- WORK TO COMPLETE -
Your task is to repeat the entries exactly. Leave the pictures out.

Pixel coordinate grounding data:

▬▬▬▬▬▬▬▬▬▬

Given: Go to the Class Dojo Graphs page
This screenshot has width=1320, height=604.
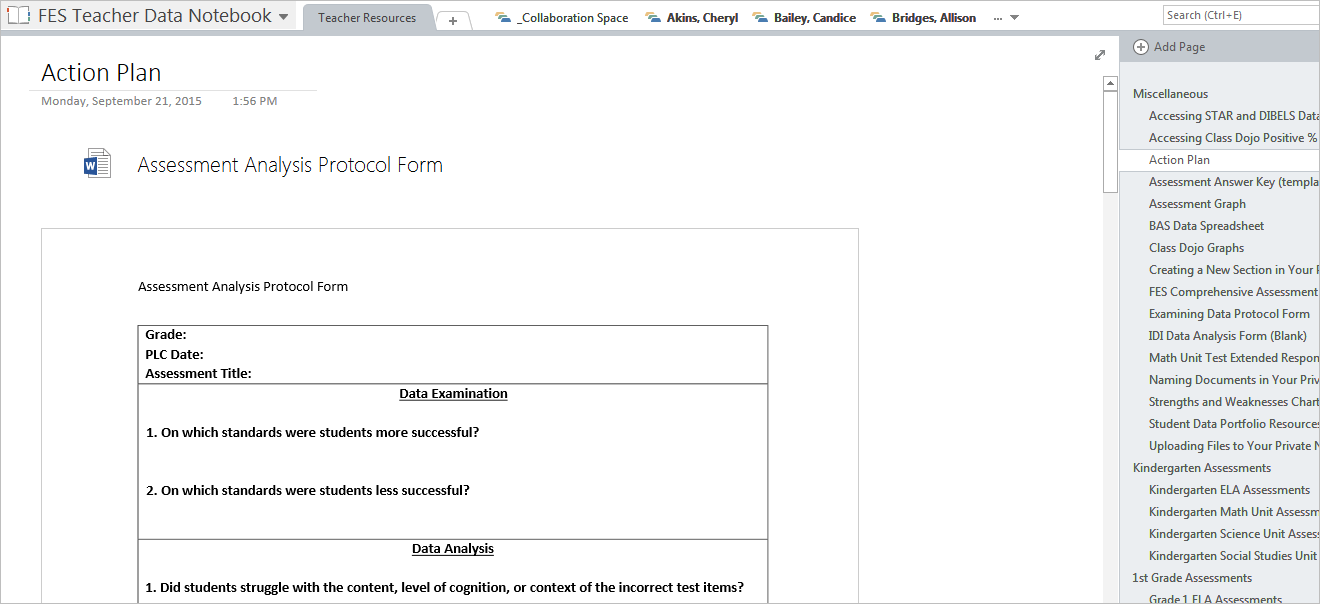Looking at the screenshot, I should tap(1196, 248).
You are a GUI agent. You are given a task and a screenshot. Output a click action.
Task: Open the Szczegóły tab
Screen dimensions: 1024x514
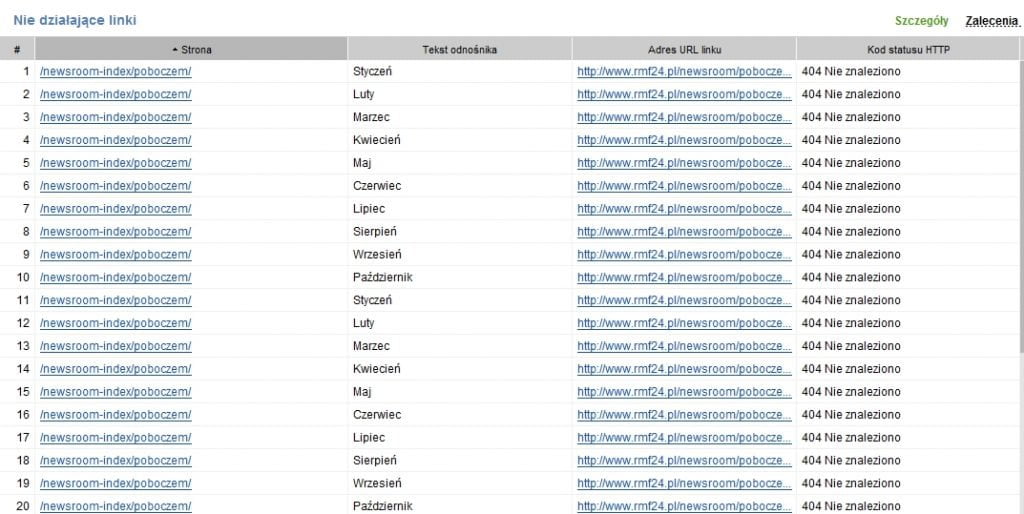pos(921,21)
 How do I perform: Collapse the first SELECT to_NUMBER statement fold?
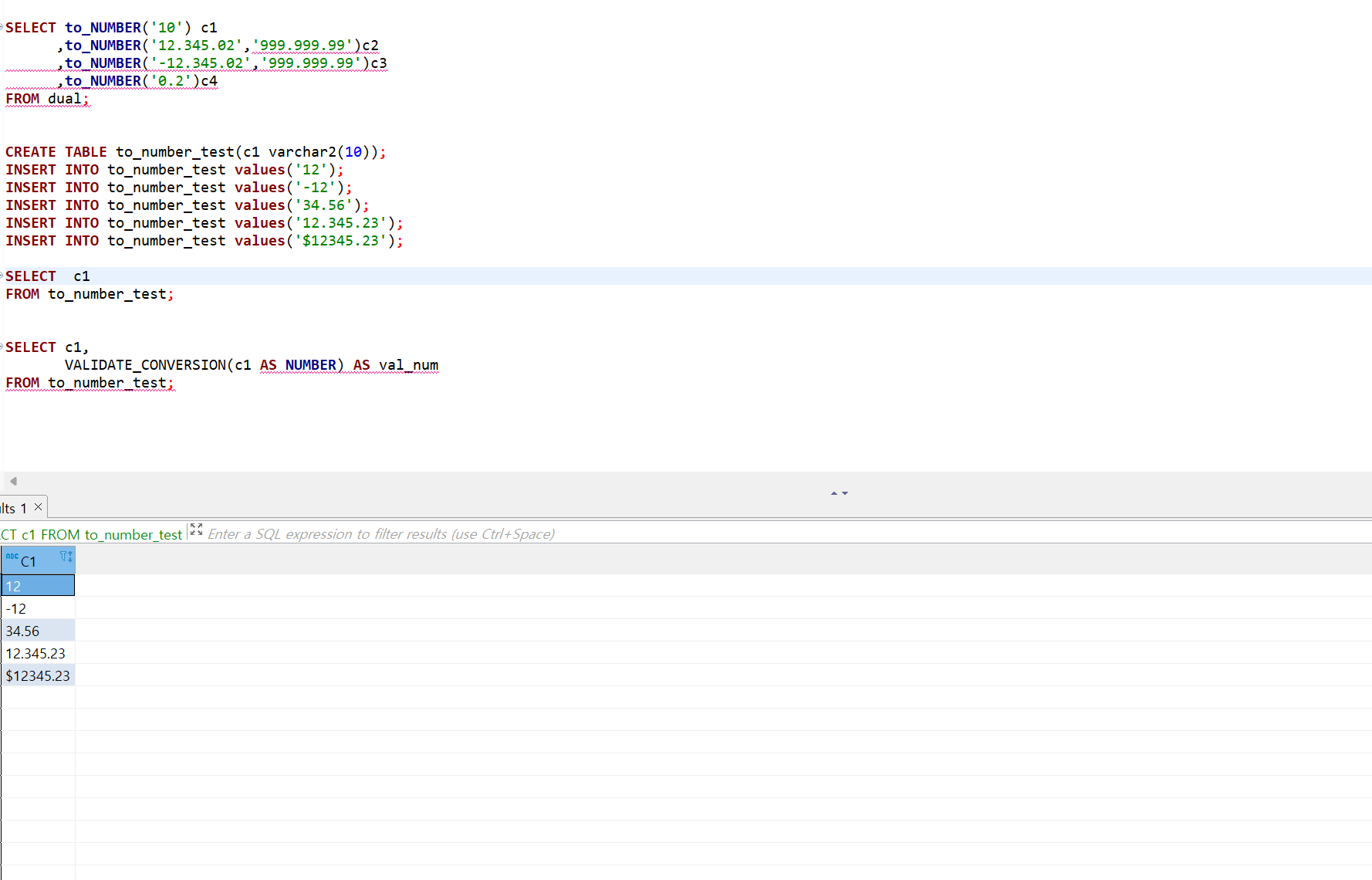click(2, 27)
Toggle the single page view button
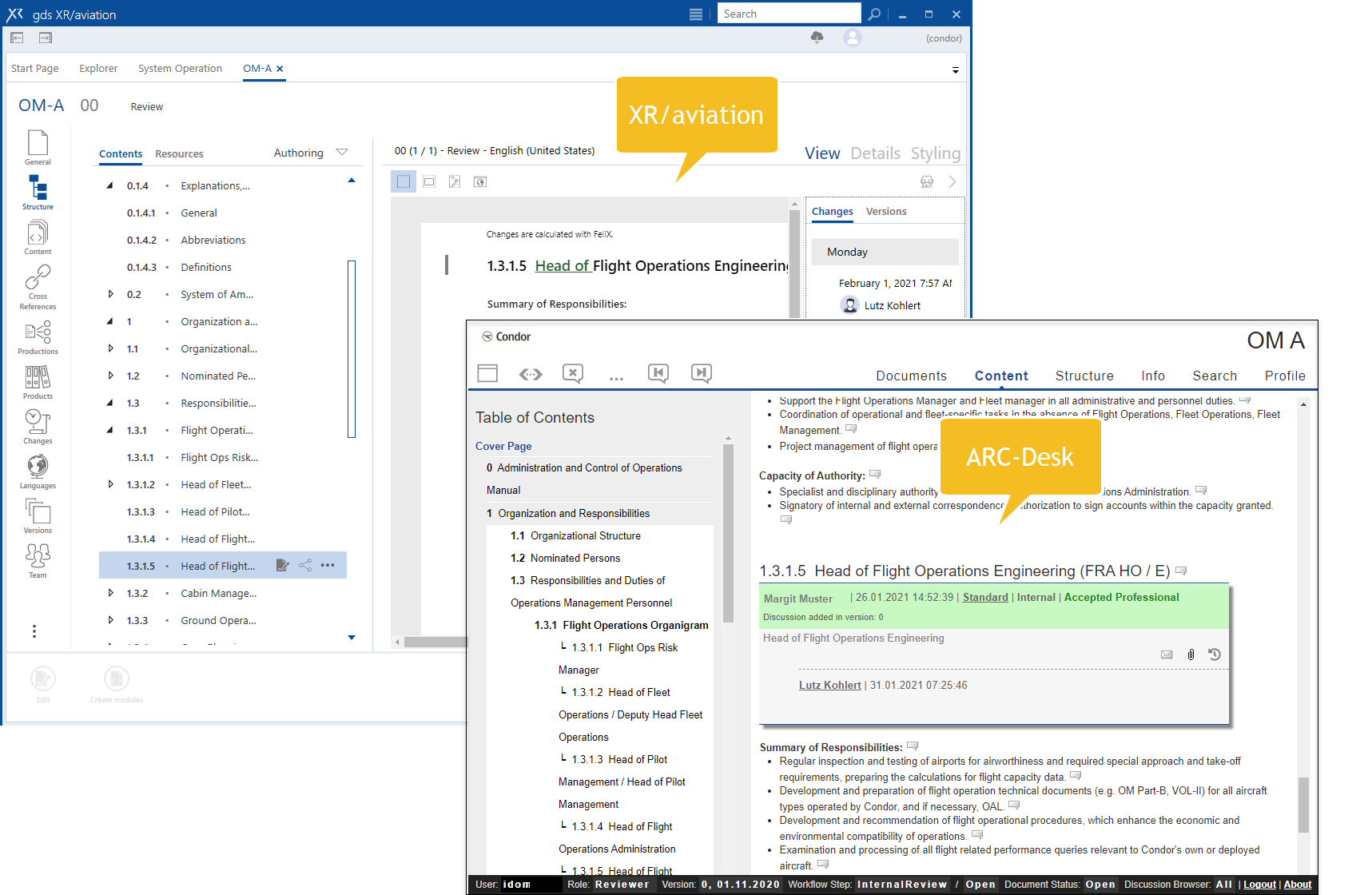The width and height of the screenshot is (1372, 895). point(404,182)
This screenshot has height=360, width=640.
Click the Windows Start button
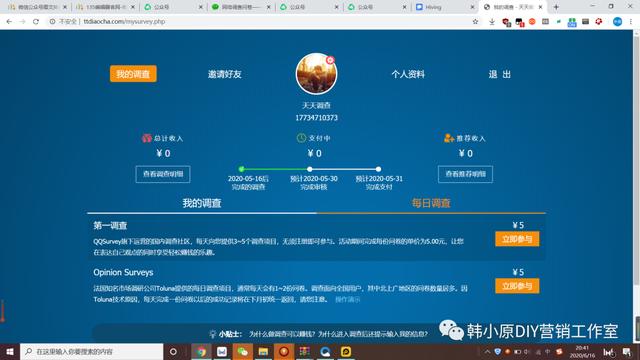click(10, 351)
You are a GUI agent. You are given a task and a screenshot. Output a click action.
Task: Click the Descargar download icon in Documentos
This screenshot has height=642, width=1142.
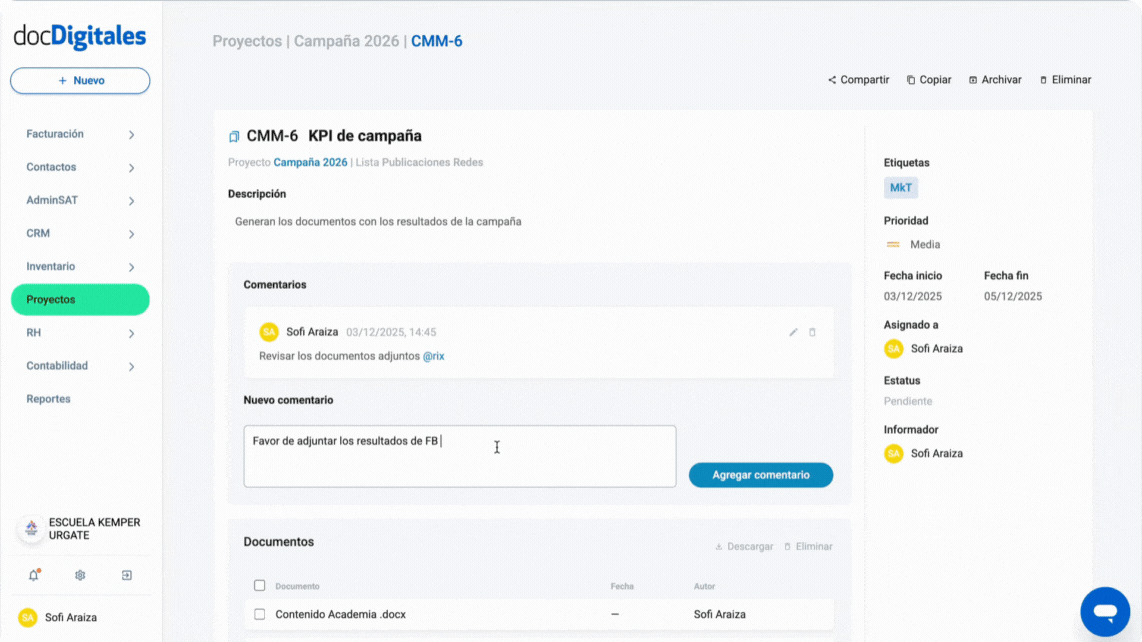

▬▬▬▬▬▬▬▬▬▬

- WRITTEN REPLY -
Given: Go to the Class Dojo Graphs page
This screenshot has width=1320, height=604.
Looking at the screenshot, I should tap(1196, 248).
You are a GUI agent. You are given a task and a screenshot. Output a click action.
Task: Open the Szczegóły tab
Screen dimensions: 1024x514
pos(921,21)
 How do I perform: Collapse the first SELECT to_NUMBER statement fold?
click(2, 27)
Toggle the single page view button
The width and height of the screenshot is (1372, 895). point(404,182)
This screenshot has height=360, width=640.
Click the Windows Start button
click(10, 351)
You are a GUI agent. You are given a task and a screenshot. Output a click action.
Task: Click the Descargar download icon in Documentos
This screenshot has height=642, width=1142.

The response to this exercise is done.